Adjust the test mode, fix the jump of wrreq and data at the same time, and adjust the generation time of rdreq. The simulation results are shown in the figure below.


It can be seen that as long as rdreq does not jump at the same time with the input data, the data in SCFIFO can be read out normally.
Continue to conduct univariate test for the problem of reading and writing frequency, and only reduce the reading frequency. The simulation results are shown in the figure below (the reading trigger condition is changed to usedw > 96).

At this time, the simultaneous reading and writing of SCFIFO is normal.
Reduce the write frequency for simulation, and the results are shown in the figure below.

At this time, the data in SCFIFO cannot be read normally.
Encryption reading frequency, and the simulation results are shown in the figure below.

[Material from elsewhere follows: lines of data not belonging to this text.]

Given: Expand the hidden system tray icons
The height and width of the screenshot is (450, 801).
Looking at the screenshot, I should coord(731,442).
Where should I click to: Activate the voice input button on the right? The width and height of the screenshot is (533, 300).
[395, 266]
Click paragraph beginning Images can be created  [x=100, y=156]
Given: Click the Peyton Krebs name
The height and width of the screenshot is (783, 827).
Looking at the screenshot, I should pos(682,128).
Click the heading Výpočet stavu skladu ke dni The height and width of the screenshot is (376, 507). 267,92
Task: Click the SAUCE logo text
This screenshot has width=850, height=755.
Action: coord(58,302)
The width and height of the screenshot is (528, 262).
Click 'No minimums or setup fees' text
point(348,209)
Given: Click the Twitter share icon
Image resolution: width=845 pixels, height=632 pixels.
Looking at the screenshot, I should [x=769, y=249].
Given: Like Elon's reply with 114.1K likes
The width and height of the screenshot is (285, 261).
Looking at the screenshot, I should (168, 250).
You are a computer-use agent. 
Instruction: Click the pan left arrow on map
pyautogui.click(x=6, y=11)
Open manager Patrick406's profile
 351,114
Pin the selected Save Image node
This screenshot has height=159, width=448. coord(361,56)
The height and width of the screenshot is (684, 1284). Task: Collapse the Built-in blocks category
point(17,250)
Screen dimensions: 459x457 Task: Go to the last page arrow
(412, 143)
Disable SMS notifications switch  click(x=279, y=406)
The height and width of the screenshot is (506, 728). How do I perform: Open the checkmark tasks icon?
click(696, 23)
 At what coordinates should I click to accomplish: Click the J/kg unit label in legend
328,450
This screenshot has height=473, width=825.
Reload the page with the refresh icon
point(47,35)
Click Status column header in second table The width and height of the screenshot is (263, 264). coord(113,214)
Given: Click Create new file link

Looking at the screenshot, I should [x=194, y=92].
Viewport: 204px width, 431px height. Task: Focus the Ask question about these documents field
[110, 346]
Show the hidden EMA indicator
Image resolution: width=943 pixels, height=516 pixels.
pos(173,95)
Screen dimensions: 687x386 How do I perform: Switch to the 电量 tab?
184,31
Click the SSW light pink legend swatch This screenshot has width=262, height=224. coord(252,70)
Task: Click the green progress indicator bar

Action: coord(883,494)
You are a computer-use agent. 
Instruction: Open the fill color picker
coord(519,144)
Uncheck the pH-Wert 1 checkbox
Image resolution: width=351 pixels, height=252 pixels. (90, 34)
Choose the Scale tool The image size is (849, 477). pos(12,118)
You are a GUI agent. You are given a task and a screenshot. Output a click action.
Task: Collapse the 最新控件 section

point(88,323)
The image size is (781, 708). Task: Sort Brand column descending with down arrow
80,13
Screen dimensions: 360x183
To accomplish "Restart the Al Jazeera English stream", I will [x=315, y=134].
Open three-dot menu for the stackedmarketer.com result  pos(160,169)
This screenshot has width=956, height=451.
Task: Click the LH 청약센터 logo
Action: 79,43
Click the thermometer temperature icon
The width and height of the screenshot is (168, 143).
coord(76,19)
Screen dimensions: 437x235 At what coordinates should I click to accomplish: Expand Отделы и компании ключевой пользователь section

At this time, the reading of SCFIFO is abnormal. It is speculated that the output of SCFIFO is abnormal because rdreq is in the same frequency and phase as the input data, and other rdreq signals cannot work normally.
It can be concluded from the above test that when the period and jump edge of rdreq signal are completely consistent with the input data, the data in SCFIFO cannot be read out normally.
Despite this conclusion, the mechanism of the problem is still unclear and whether it has anything to do with the implementation mechanism of SCFIFO core. No description was found in altera's documentation. Therefore, the correctness of the conclusion can not be fully guaranteed, and all great gods are expected to give guidance.